– « Et quelle est cette méthode ? »
Après une courte pause, Ayesha poursuivit :
– « Comme il est très dangereux de canaliser un Diable, nous envisageons de le transformer en être humain. »
– « Seriez-vous en train de suggérer… un transfert d’âme ? » Demanda Roland qui avait saisi l’allusion.
– « Un jour, vous avez dit qu’il y avait des Diables dans le Monde des Rêves, preuve que les successeurs de la Cité des Météores avaient déjà procédé à l’extraction de l’âme de l’une de ces créatures. Cela nous indique également que l’instrument des âmes a un effet sur eux » expliqua Zoé. « Il nous suffira donc de transférer l’âme de ce Diable Supérieur dans le corps d’un Guerrier du Châtiment Divin, ce qui lui permettra de supporter tous les risques afférents à ce transfert, comme la perte de conscience ou encore la désorientation. »

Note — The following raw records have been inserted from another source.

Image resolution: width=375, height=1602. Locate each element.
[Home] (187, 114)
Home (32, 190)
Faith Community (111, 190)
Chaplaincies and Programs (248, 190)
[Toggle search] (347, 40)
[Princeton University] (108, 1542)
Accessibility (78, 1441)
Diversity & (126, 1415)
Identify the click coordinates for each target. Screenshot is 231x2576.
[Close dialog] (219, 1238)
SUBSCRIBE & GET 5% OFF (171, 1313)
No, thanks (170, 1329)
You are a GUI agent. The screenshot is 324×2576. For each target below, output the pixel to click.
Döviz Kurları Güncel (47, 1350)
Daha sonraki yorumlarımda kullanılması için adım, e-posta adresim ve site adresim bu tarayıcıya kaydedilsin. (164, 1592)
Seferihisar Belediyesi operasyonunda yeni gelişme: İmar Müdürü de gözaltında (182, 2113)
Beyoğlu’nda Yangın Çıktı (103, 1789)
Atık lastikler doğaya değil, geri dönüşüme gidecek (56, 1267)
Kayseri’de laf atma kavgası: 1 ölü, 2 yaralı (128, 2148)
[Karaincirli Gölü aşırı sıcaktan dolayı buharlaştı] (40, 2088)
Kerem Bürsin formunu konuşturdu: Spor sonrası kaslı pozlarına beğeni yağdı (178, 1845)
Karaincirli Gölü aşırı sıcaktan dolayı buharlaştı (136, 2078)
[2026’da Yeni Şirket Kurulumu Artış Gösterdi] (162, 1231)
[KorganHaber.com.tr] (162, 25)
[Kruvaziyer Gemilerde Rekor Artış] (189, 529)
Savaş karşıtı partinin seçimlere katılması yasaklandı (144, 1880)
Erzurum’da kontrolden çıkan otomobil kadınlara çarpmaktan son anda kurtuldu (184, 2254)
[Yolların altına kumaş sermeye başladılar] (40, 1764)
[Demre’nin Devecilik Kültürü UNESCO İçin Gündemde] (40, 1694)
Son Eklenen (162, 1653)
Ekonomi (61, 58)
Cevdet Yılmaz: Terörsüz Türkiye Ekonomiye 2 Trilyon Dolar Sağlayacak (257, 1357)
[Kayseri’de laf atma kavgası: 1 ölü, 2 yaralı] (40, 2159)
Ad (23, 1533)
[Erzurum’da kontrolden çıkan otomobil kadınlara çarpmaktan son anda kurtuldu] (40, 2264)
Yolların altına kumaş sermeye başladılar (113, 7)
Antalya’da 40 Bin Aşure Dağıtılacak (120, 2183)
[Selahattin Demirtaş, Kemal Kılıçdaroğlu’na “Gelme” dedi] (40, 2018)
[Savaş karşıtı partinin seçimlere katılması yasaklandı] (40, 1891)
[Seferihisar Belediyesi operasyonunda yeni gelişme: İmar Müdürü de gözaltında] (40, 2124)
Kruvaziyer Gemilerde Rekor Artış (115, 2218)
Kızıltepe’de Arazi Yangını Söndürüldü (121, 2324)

– « Je vois », acquiesça Roland. En d’autres termes, il s’agissait de profiter de la perplexité de ces Diables, contraint de s’adapter à un corps étranger et assailli de nouvelles sensations, pour pouvoir lire facilement dans ses pensées. De plus, la sorcière serait plus familière avec les sensations du corps humain qu’avec celles d’un Diable. Cependant, quelque chose le préoccupait : « Avez-vous pensé au fait que, si vous mettez ce plan à exécution, vous aller perdre un Guerrier du Châtiment Divin disponible ? »
Depuis la chute de l’Église, en effet, elles ne pouvaient plus s’en procurer de nouveaux.
– « Nous préférons rester dans votre rêve que de continuer à vivre dans cette enveloppe froide sans aucun ressenti. Ne vous inquiétez donc pas pour nous », répondit Zoé.
Roland faillit s’étrangler avec son thé. Même s’il savait que Zoé était une femme, entendre ces mots prononcés par un homme lui donnait la chair de poule.
– « Je plaisante », dit la sorcière en lui décrochant l’un de ses rares sourires. « En fait, nous avons, dans notre entrepôt, plusieurs corps défectueux que nous pourrions utiliser pour mener à bien ce projet. Par ailleurs, la perte d’un Guerrier du Châtiment Divin n’est rien en comparaison avec ce que nous pourrions y gagner. Nous sommes prêtes à faire ce petit sacrifice. »
Roland s’éclaircit la voix :
– « Des corps défectueux ? »
– « Ce n’est pas vraiment facile de se rendre d’Hermès à notre repaire secret, en particulier durant les Mois des Démons, dans la mesure où il faut traverser la Chaîne des Montagnes Infranchissables. Mais certains Guerriers du Châtiment Divin, dont les pieds ont été dévorés par des Bêtes Démoniaques, se sont traînés jusqu’ici. Ne pouvant pas les utiliser dans la mesure où ils ne nous permettraient pas de nous battre, nous avions prévu de les offrir aux nobles afin qu’ils puissent bénéficier de l’immortalité. »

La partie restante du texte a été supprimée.